Despedida
Alguien me convenció con fundado entusiasmo hace muchos años de una misión que me parecía arriesgada. Me pedía que leyera la obra de un neurólogo llamado Oliver Sacks. Y empecé con miedo. Cuando he intentado leer filosofía pura y otras elevadas materias del espíritu y de la ciencia, solía perderme, aburrirme, no entender. Culpa de mis limitaciones mentales, por supuesto. Con Sacks, la fascinación y la inquietud fueron inmediatas. También duraderas.
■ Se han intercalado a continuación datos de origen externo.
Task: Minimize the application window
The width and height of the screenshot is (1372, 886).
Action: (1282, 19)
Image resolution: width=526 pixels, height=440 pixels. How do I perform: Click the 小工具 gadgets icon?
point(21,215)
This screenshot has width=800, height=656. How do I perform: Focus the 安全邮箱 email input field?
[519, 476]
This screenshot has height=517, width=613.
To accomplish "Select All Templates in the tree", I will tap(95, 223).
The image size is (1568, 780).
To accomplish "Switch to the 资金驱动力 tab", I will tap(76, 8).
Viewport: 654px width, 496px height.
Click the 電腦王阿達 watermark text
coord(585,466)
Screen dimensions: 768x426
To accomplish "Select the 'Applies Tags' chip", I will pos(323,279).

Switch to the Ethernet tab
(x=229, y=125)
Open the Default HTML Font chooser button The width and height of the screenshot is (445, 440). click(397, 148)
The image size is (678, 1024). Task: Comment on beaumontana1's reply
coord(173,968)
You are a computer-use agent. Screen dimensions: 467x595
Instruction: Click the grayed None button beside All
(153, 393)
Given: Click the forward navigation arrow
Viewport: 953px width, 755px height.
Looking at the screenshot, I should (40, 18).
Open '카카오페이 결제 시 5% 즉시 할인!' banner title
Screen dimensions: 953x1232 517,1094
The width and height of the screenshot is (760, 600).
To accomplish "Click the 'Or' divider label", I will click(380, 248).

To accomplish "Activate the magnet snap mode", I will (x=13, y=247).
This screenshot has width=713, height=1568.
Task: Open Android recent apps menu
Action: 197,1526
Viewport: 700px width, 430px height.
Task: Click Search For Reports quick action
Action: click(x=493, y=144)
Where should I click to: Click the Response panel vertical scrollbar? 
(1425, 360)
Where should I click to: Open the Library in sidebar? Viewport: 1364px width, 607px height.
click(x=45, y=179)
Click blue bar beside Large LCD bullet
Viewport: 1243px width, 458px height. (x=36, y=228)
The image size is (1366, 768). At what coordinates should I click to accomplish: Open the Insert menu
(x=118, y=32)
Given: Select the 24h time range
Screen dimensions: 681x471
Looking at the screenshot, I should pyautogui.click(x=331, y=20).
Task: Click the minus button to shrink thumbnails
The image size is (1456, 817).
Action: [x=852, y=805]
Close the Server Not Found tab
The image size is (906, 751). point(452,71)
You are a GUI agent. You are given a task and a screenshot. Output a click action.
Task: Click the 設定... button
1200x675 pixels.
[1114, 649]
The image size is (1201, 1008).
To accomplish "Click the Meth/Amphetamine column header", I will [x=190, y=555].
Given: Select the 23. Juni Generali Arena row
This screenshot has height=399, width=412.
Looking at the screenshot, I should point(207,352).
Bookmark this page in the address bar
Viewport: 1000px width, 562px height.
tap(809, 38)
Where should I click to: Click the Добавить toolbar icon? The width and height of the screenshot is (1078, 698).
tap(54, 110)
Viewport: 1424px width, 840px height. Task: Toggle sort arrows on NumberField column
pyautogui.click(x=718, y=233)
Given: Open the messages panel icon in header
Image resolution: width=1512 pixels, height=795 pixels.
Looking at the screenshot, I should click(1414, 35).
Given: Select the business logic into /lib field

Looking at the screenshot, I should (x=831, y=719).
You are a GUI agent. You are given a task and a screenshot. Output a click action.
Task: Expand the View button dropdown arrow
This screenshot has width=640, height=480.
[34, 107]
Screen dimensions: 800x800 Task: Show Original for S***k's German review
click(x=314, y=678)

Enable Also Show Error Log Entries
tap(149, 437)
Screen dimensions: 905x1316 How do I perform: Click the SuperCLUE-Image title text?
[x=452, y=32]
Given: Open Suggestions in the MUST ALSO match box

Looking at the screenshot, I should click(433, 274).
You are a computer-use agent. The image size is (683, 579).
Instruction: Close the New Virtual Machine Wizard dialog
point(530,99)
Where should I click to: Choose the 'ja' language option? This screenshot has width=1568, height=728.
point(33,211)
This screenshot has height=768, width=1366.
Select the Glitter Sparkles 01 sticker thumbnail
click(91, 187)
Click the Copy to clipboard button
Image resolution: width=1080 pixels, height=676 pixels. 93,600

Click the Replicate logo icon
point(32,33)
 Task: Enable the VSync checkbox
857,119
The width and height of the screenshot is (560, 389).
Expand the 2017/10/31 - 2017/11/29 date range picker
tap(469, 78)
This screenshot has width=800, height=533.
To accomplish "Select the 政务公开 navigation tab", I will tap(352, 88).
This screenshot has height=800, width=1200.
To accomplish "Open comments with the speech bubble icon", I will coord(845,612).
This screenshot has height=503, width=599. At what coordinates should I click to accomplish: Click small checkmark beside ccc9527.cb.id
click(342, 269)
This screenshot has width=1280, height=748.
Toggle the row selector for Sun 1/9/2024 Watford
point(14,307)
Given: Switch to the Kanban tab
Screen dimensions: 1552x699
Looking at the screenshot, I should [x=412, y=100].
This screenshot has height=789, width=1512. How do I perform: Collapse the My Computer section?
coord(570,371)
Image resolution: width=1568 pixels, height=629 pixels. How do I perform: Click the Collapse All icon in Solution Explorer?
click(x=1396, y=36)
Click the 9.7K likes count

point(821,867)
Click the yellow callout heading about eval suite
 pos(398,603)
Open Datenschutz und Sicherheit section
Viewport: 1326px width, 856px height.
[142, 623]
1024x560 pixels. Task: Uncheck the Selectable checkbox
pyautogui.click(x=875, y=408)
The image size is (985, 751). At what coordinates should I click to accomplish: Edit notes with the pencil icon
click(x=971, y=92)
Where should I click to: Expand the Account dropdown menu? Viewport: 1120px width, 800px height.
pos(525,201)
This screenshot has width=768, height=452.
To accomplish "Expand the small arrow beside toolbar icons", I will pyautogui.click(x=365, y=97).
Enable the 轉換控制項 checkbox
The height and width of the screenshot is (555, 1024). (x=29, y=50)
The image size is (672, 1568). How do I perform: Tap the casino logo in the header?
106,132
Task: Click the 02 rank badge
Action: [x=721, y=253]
Voy a releer aquellos libros que me hipnotizaron: El hombre que confundió a su mujer con un sombrero y Despertares.
Ese señor que tanto sabe de las cosas que le pueden ocurrir al cerebro y al alma, se despedía del mundo, de sus lectores, de sus seres amados, de sí mismo, con un artículo antienfático, muy hermoso, emocionante, que reproducía ayer este periodico. Le quedan unos meses para irse. Nada en ese memorable texto tiene desperdicio. Confiesa su lógico miedo ante el final, pero también su gratitud ante muchas cosas que le regaló la vida, como querer y haber sido querido.
Y en un momento determinado logra arrancarme una sonrisa, que se transforma en carcajada. Es cuando afirma: “De pronto me siento centrado y clarividente. No tengo tiempo para nada que sea superfluo. Debo dar prioridad a mi trabajo, a mis amigos y a mí mismo. Voy a dejar de ver el informativo de televisión todas las noches. Voy a dejar de prestar atención a la política y a los debates sobre el calentamiento global. No es indiferencia, sino distanciamiento”.
En mi caso, últimamente no hay distanciamiento, sino algo cercano a la náusea, al ataque de alergia, a la grima. No es una sensación nueva, pero en alguna época podía divertirme en la política su permanente condición de farsa, poblada mayoritariamente por actores y actrices cochambrosos soltando parlamentos huecos y sin desviarse jamás de un guion tan mentiroso como pesado. Lo paradójico es que siempre dispusiera de público. Otorgándole veracidad a la sentencia de Valéry: “La política es el arte de evitar que la gente se preocupe de lo que le atañe”. ¿Qué sienten los parados, los chavales que ya cumplieron los treinta sin encontrar curro, los que no pueden esperar nada de nadie? Imagino que un instinto homicida cada vez que les hablan de política los que viven de ella.